Your instructions: Switch "Kir Royal" to "glass of champagne" in the excerpt below about Aunt Margit, and write out its passage between "(Note DL: And" and "Moritz James Oppenheimer).", inclusive.
===== Text extract =====
The files of the proceeding read: On 15 July 1948 Stefan Beigelbeck and Hildegard Stadler are both acquitted according to paragraph 259/3 StPO. The accused Ludwig Groll is sentenced to eight years hard labour, Josef Muralter to five years and Eduard Nicka to three years. Podezin and Oldenburg, the two presumed main perpetrators, have fled. It is said that they have taken lodgings with Countess Batthyany-Thyssen in Switzerland, in a flat above Lugano. Interpol Vienna informs the Lugano authorities by telegram dated 28.08.1948: “There is the danger, that the two will flee to South America. Please arrest them”. The arrest warrants against the two evaders are published in the “Swiss Police Gazette”, page 1643, art. 16965 on 30.08.1948. But both have already left by then. In his concluding summary the Austrian public prosecutor, Dr Mayer-Maly, who was charged will clearing up the Rechnitz massacre, says: “The true murderers have not yet been found”.

Prefered horses to children

Aunt Margit was not just “rich”. She was infinitely rich. The Thyssen family, who she is said to have slagged off constantly, the ‘rotten seed’, has profited financially from the Second World War, from the coal of their Walsum pit, from steel, from banking. Margit had houses in Switzerland, Rechnitz and in Canada, as well as the apartment ‘Le Mirabeau’ in Monte Carlo – probably for tax reasons – on the terrasse of which I used to watch the sea and the racing track through the binoculars as a child. Like many rich Germans with shady pasts she too owned a hacienda in Uruguay with 2800 hectares of land and in Mozambique she owned the Mafroga estate, where a certain Günther-Hubertus von Reibnitz used to stay, a Baron – and a former member of the Waffen-SS.

Margit lived a life of luxury. She had countless affairs, her husband Ivan knew about it and he received nice sums of money for each of his wife’s bed-stories, in order to keep appearances, that’s what they say.

(Note DL: And Heini Thyssen claimed that Ivy fathered his first child!).

Because for Margit divorce was impossible, she was a devout catholic. Several times a year she undertook big trips, she loved the hunt and hunting parties even more and quite liked the one or other Kir Royal. But it was her horses that made her happier than anything else. Margit was Germany’s most successful horse breeder,

(Note DL: Nonsense. She ran Erlenhof into the ground. Also, the Thyssen family had “bought” it from its original Jewish owner, Moritz James Oppenheimer).

Nebos, her best stallion in her stables was racehorse of the year 1980 and famous for regularly snatching victories on the last furlongs. Margit had a closer relationship with Nebos than she did with her two children, Ivan, named after the father, and Christoph, called Stoffi. When her son Ivan died in a plane crash between Vienna and Lugano, she did not shed a single tear, an anecdote which gets told every year in my family. Margit did not know the concept of motherly love – she never embraced the two.

But she was generous. Aunt Margit gave money not only to my father and grand-parents, but also to other relatives. When she stayed in Vienna, she always ate at the Hotel Sacher, and many people from the family queued up with high hopes. She was also open-handed with her employees. She guaranteed her forester Klaus Gmeiner a life-long position. She donated a piece of woodland to the community of Rechnitz, which was later developed. And her former castle servants received plots of land, which was confirmed to me by Theresia Krausler, a former maid. “We all got something. Houses. Land. The masters gave things to all of us, nobody can complain. I still have one of Countess Margit’s dresses in my case, a velvet suit with little ties”. Aunt Margit turns peasant girls into land owners, for decades they lived without running water, suddenly they had a little piece of garden, a garage, a ballroom dress with little ties – they will never forget this. Every year “The Countess Margit” donated the Christmas tree on the Rechnitz main square, “she was a wonderful soul”, Mrs Krausler says with tears in her eyes, in her sitting room outside the village, a cuckoo clock is ticking on the wall.
===== Data lines =====
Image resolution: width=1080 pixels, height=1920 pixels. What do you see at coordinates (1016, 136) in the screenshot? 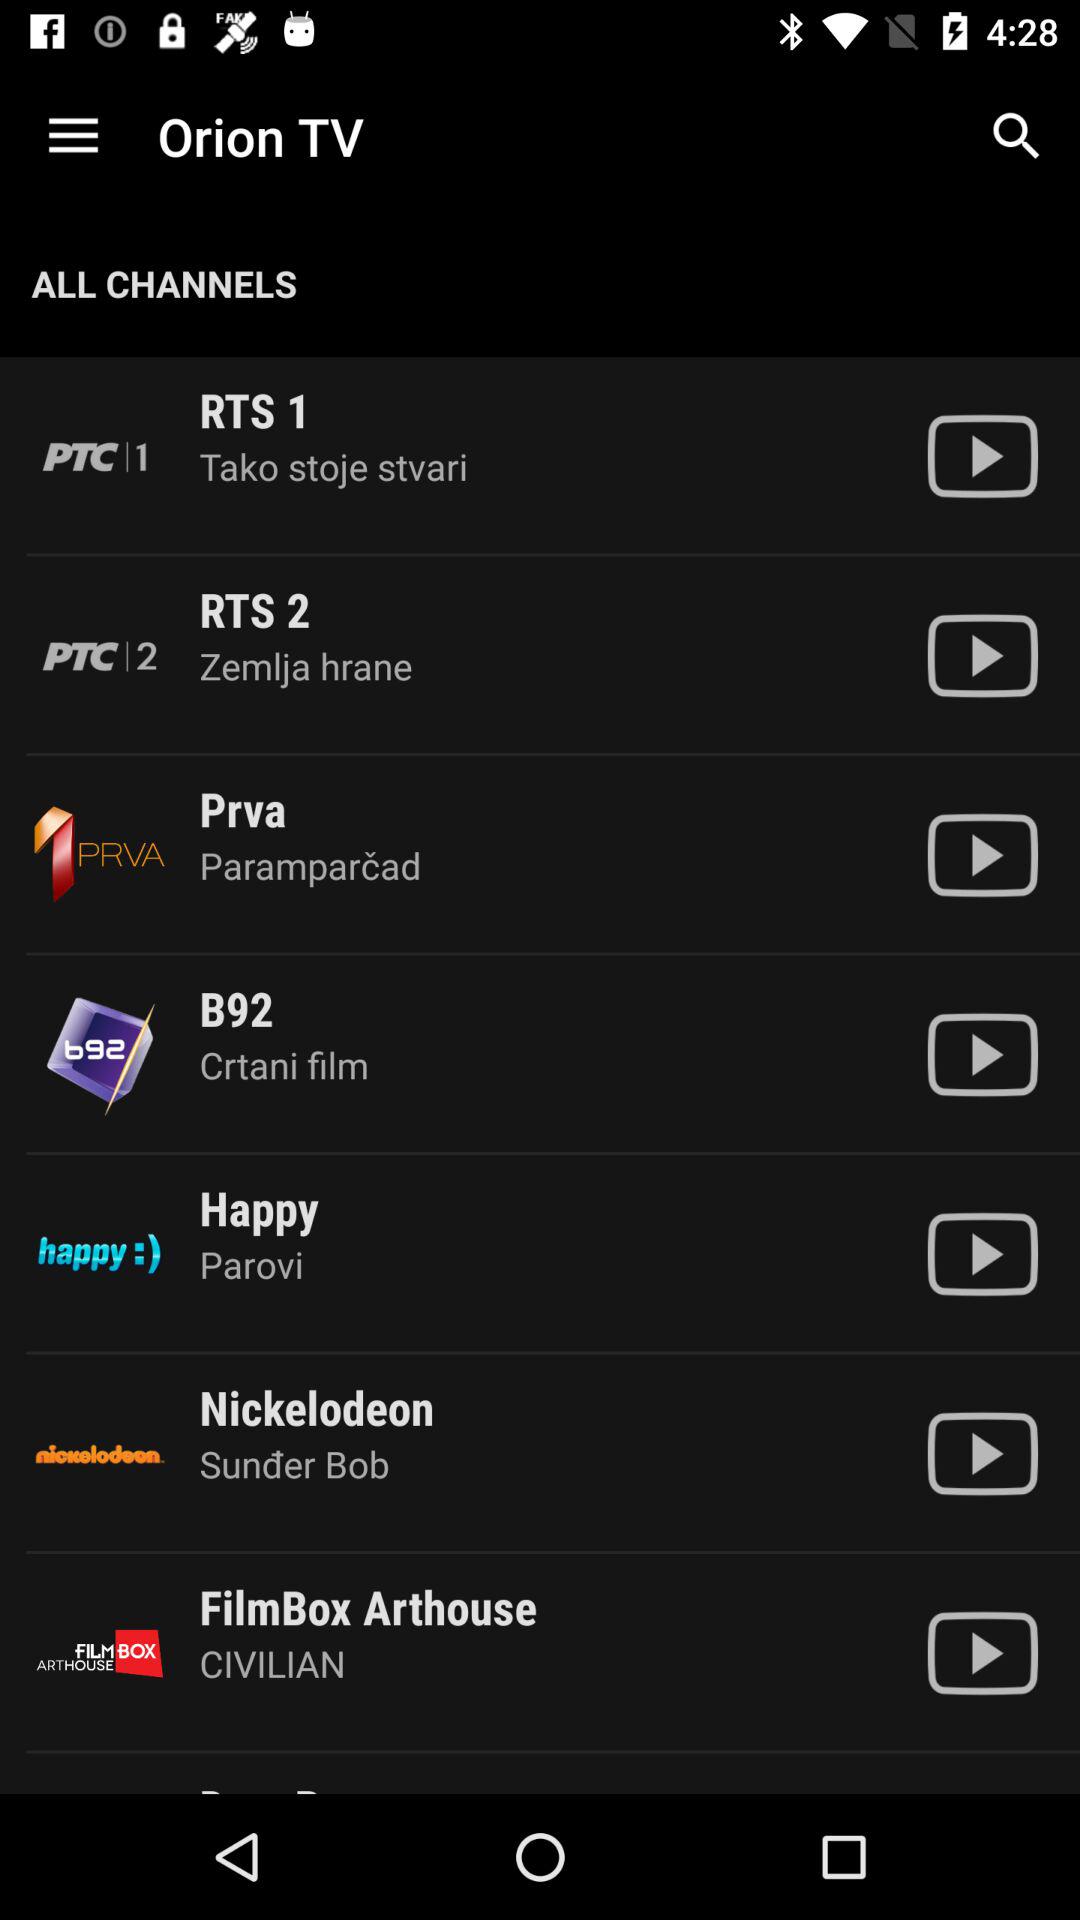
I see `open app to the right of the orion tv item` at bounding box center [1016, 136].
=====
Complete answer:
(Note DL: And Heini Thyssen claimed that Ivy fathered his first child!).

Because for Margit divorce was impossible, she was a devout catholic. Several times a year she undertook big trips, she loved the hunt and hunting parties even more and quite liked the one or other glass of champagne. But it was her horses that made her happier than anything else. Margit was Germany’s most successful horse breeder,

(Note DL: Nonsense. She ran Erlenhof into the ground. Also, the Thyssen family had “bought” it from its original Jewish owner, Moritz James Oppenheimer).